EXERCISE —
In the entries below, find the line with "The image size is (800, 800)." and the line with "This screenshot has height=675, width=1200.". Reproduce those two lines and every line between them exactly, and nothing more.

PROVIDED INFORMATION —
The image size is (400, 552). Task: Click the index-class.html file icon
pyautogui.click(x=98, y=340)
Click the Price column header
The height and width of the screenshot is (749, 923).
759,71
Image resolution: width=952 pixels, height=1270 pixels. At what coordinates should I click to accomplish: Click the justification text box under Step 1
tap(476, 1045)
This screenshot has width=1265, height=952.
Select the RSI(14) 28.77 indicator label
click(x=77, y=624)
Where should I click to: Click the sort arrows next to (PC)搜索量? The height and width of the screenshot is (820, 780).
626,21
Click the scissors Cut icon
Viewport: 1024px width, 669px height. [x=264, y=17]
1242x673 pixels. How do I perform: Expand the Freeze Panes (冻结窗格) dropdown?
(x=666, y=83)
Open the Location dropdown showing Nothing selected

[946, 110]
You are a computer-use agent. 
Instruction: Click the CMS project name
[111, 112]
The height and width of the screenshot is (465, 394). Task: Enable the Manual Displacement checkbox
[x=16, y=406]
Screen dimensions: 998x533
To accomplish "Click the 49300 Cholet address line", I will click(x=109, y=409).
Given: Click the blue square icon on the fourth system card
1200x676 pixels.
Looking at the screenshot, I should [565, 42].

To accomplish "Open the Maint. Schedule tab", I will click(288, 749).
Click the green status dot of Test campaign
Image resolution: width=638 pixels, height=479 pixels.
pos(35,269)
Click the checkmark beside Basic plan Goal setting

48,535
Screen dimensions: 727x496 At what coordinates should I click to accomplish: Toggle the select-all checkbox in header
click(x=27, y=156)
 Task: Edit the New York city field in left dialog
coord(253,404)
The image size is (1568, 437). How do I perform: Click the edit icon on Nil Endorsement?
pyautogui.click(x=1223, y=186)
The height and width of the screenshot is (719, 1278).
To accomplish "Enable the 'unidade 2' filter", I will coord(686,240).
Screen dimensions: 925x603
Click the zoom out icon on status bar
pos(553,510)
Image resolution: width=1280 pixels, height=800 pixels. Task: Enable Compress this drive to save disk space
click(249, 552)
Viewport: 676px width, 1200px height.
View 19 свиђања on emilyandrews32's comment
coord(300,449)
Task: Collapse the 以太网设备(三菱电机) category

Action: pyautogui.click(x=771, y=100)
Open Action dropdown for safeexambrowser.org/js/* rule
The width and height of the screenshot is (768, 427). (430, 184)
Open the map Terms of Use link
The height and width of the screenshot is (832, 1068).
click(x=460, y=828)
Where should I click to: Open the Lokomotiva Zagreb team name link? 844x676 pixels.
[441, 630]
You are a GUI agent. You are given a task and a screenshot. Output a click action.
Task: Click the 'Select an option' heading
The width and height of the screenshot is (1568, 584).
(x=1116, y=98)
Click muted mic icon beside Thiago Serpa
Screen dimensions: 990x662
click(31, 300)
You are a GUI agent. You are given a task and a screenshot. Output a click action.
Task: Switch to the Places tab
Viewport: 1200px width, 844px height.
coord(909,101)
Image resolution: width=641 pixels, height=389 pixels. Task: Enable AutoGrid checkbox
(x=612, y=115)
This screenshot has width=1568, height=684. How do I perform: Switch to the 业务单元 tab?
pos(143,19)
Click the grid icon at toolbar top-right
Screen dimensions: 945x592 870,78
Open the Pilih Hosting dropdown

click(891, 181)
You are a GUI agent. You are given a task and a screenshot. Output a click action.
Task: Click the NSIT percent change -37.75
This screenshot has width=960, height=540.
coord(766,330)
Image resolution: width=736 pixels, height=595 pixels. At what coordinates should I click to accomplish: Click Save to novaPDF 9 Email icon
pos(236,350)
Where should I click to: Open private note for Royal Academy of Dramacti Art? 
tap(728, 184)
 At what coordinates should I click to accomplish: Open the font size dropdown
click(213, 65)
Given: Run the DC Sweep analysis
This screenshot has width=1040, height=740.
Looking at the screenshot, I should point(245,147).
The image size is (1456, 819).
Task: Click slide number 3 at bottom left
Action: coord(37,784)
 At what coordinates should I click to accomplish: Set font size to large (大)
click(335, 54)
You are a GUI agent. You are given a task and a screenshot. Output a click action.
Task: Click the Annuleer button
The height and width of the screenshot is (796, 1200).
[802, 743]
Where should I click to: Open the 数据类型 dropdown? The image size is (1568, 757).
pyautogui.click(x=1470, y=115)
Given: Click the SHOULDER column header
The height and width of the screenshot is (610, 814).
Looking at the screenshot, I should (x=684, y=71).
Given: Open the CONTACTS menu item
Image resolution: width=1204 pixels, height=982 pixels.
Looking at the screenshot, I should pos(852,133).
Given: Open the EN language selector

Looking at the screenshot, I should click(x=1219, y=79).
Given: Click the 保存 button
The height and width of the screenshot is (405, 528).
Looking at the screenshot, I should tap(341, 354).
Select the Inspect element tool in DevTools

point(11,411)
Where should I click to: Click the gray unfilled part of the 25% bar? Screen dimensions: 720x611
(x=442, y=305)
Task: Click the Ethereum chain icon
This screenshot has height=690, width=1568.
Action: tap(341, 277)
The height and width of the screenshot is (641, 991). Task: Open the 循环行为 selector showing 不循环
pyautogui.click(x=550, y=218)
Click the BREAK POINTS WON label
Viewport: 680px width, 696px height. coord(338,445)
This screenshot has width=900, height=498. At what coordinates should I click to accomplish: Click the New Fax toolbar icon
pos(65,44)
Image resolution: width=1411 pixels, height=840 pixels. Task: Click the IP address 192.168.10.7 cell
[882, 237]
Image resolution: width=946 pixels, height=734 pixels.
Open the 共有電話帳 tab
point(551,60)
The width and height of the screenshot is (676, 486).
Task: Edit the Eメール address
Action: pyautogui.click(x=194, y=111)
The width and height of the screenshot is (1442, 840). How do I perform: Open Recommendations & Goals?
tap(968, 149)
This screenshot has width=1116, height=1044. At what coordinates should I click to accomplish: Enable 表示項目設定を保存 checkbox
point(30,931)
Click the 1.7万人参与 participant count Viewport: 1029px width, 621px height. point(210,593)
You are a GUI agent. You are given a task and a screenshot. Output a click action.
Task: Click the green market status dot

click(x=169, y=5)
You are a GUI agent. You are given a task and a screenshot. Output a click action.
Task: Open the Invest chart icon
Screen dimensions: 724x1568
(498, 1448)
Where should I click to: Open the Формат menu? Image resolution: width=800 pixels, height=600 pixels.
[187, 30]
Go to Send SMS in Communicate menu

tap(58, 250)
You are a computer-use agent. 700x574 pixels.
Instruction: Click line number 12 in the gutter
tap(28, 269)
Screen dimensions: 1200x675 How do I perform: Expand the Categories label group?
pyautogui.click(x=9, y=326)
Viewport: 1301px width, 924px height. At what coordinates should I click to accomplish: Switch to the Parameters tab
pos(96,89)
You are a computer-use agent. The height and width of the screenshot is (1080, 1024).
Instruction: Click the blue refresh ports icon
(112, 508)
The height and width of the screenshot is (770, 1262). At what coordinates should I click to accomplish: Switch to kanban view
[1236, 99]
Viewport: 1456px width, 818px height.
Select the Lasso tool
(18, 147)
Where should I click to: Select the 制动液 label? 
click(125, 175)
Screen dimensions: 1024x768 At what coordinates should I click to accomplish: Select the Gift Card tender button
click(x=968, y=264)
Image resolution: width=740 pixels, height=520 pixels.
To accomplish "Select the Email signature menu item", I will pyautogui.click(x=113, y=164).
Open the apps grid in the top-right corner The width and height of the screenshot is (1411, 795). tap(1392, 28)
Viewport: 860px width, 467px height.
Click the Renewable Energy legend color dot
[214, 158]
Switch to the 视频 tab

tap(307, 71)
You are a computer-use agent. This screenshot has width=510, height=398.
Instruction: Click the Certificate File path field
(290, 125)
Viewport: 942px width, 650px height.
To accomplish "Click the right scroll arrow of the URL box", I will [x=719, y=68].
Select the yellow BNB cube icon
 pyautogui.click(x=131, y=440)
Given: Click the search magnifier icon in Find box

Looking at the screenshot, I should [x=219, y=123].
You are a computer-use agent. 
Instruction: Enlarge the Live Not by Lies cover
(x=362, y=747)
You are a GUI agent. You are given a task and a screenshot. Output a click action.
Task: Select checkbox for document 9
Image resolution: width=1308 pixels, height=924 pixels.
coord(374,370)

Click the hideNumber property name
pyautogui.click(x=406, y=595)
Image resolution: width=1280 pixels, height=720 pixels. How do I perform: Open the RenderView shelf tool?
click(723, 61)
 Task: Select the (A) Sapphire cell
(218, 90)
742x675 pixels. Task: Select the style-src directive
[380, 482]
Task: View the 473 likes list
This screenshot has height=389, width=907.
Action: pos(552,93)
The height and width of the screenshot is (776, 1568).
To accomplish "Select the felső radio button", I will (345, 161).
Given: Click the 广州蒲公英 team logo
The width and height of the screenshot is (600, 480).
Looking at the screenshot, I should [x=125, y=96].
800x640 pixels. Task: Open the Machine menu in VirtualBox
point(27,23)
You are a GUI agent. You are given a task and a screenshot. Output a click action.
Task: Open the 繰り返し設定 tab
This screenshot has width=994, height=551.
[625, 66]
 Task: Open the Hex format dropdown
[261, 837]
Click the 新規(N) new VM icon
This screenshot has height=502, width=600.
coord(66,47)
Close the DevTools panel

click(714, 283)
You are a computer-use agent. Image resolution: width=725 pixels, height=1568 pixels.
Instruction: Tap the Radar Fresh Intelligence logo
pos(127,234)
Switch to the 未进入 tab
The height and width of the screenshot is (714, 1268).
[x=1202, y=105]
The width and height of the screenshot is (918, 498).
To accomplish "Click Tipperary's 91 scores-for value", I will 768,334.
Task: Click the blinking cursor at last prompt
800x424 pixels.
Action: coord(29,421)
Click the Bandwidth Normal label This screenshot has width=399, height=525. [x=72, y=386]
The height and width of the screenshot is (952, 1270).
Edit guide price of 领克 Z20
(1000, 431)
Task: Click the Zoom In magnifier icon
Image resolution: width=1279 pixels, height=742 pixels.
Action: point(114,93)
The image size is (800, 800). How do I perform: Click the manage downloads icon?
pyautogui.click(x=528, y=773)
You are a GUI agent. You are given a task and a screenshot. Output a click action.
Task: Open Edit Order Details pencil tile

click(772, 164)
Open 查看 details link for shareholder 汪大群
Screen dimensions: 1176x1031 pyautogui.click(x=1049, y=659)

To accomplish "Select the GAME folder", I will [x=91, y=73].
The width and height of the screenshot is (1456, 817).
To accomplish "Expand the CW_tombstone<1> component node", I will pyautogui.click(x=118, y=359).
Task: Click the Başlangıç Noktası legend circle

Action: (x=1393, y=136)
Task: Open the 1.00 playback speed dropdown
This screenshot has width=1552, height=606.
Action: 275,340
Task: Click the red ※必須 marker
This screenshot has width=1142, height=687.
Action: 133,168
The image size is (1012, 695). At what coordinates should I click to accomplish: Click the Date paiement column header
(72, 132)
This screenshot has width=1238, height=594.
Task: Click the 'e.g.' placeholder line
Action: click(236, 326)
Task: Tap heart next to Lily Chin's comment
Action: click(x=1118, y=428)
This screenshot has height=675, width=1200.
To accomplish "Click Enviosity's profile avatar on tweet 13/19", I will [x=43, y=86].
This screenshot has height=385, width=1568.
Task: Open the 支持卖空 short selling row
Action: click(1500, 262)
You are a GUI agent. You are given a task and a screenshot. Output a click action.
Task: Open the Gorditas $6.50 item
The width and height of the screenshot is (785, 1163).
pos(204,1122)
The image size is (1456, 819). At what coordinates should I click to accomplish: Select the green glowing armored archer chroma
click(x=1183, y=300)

YOUR RESPONSE —
The image size is (800, 800). How do I perform: Click the manage downloads icon?
pyautogui.click(x=528, y=773)
You are a GUI agent. You are given a task and a screenshot. Output a click action.
Task: Open Edit Order Details pencil tile

click(772, 164)
Open 查看 details link for shareholder 汪大群
Screen dimensions: 1176x1031 pyautogui.click(x=1049, y=659)

To accomplish "Select the GAME folder", I will [x=91, y=73].
The width and height of the screenshot is (1456, 817).
To accomplish "Expand the CW_tombstone<1> component node", I will pyautogui.click(x=118, y=359).
Task: Click the Başlangıç Noktası legend circle

Action: (x=1393, y=136)
Task: Open the 1.00 playback speed dropdown
This screenshot has width=1552, height=606.
Action: 275,340
Task: Click the red ※必須 marker
This screenshot has width=1142, height=687.
Action: 133,168
The image size is (1012, 695). At what coordinates should I click to accomplish: Click the Date paiement column header
(72, 132)
This screenshot has width=1238, height=594.
Task: Click the 'e.g.' placeholder line
Action: click(236, 326)
Task: Tap heart next to Lily Chin's comment
Action: click(x=1118, y=428)
This screenshot has height=675, width=1200.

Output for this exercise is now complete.